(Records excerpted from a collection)
** Begin **
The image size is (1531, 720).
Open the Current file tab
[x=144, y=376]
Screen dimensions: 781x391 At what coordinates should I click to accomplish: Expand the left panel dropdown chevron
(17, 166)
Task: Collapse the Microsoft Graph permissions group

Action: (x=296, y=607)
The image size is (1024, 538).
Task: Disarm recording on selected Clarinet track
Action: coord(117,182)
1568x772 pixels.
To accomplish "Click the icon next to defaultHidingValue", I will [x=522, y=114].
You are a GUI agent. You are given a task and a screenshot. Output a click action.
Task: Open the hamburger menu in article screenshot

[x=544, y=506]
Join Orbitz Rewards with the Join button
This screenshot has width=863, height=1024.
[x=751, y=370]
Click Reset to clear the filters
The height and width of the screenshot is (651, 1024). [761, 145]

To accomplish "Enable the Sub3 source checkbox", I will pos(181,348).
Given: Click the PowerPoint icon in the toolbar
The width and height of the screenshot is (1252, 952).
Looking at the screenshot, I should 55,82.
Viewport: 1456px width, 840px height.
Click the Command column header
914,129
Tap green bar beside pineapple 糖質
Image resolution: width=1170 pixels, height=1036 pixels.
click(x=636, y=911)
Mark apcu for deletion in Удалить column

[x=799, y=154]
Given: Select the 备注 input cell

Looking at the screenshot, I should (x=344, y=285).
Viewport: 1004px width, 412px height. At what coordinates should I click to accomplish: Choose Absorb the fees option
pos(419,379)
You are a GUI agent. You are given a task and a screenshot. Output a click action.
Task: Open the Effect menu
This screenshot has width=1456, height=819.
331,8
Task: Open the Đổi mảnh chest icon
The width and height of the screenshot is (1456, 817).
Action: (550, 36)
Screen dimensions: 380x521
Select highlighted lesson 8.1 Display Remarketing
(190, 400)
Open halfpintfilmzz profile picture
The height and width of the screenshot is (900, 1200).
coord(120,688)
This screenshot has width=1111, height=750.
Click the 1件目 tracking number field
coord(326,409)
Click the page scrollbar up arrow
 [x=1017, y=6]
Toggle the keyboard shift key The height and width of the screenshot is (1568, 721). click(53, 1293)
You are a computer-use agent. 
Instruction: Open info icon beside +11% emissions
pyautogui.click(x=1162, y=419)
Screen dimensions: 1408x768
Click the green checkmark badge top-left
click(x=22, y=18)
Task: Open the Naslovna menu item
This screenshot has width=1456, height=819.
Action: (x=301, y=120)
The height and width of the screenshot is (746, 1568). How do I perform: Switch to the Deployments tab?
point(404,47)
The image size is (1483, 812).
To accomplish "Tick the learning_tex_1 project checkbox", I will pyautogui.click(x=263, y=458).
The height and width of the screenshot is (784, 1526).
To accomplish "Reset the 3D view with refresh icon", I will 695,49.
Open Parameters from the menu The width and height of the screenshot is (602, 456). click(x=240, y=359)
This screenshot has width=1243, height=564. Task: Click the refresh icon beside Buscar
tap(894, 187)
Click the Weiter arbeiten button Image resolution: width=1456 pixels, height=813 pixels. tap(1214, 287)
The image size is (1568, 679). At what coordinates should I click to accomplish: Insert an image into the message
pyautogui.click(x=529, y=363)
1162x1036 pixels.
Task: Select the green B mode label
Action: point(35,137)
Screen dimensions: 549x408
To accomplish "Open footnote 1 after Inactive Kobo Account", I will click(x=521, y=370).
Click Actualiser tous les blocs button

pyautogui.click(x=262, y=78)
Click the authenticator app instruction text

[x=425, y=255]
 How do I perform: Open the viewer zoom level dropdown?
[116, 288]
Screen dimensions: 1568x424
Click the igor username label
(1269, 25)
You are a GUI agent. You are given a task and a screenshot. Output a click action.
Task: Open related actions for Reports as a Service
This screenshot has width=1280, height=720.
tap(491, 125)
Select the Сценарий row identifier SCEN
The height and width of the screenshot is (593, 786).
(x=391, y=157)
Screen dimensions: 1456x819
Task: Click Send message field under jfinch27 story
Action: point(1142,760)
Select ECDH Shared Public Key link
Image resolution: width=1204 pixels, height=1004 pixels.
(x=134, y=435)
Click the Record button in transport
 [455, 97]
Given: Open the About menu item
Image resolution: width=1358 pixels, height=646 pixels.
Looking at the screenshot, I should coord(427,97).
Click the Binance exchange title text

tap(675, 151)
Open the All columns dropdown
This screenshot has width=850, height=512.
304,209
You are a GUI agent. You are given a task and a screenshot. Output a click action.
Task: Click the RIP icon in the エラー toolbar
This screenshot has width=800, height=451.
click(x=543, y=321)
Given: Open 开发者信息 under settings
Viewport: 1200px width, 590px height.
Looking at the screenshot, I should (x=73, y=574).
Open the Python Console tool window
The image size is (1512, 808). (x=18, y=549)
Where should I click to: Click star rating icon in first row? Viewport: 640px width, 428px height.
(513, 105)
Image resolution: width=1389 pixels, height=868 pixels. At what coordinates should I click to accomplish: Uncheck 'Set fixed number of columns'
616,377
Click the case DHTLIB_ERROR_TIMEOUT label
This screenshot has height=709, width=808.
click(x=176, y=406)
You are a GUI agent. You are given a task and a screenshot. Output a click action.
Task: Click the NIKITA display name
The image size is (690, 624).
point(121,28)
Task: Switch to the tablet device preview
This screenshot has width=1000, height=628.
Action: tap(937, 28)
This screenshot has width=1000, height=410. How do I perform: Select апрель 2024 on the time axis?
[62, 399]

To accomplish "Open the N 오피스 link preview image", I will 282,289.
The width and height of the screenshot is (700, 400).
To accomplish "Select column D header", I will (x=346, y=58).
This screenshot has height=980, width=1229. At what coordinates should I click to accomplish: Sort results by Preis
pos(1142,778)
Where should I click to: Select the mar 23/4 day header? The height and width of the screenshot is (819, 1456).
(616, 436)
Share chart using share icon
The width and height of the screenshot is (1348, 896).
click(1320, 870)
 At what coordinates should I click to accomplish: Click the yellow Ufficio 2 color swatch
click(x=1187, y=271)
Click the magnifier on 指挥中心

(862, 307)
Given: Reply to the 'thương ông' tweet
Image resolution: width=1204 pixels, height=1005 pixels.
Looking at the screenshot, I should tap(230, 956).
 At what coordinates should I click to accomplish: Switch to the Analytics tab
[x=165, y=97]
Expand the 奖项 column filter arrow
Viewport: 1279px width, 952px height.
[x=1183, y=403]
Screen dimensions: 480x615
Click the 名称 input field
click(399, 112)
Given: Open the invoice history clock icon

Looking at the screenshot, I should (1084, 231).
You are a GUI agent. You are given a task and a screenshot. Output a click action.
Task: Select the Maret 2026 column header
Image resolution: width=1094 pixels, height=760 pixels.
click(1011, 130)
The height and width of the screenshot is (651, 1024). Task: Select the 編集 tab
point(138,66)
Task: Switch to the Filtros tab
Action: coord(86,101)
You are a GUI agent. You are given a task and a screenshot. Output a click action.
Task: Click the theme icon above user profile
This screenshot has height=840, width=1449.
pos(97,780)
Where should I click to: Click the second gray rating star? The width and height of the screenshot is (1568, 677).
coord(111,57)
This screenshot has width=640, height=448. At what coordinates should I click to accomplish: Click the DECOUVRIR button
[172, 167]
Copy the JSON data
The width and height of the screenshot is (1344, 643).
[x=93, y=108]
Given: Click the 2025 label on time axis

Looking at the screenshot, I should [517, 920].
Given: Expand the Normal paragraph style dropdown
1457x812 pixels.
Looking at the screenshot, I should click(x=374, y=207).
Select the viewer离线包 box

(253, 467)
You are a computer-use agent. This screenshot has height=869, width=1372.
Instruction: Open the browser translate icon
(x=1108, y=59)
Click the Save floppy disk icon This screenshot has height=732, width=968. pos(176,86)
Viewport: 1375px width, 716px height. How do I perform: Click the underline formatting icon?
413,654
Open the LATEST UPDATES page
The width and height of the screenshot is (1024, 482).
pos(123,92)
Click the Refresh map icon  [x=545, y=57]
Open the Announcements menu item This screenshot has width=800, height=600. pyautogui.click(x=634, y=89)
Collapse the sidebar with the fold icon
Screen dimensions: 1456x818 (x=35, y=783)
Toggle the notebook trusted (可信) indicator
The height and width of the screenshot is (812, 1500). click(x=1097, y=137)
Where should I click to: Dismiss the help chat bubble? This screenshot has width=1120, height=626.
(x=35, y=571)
** End **
Problem details :: Tally the lines of the records above that contain the string "Reset", treating uppercase and lowercase as distinct, and give only the number.

Exercise solution :: 2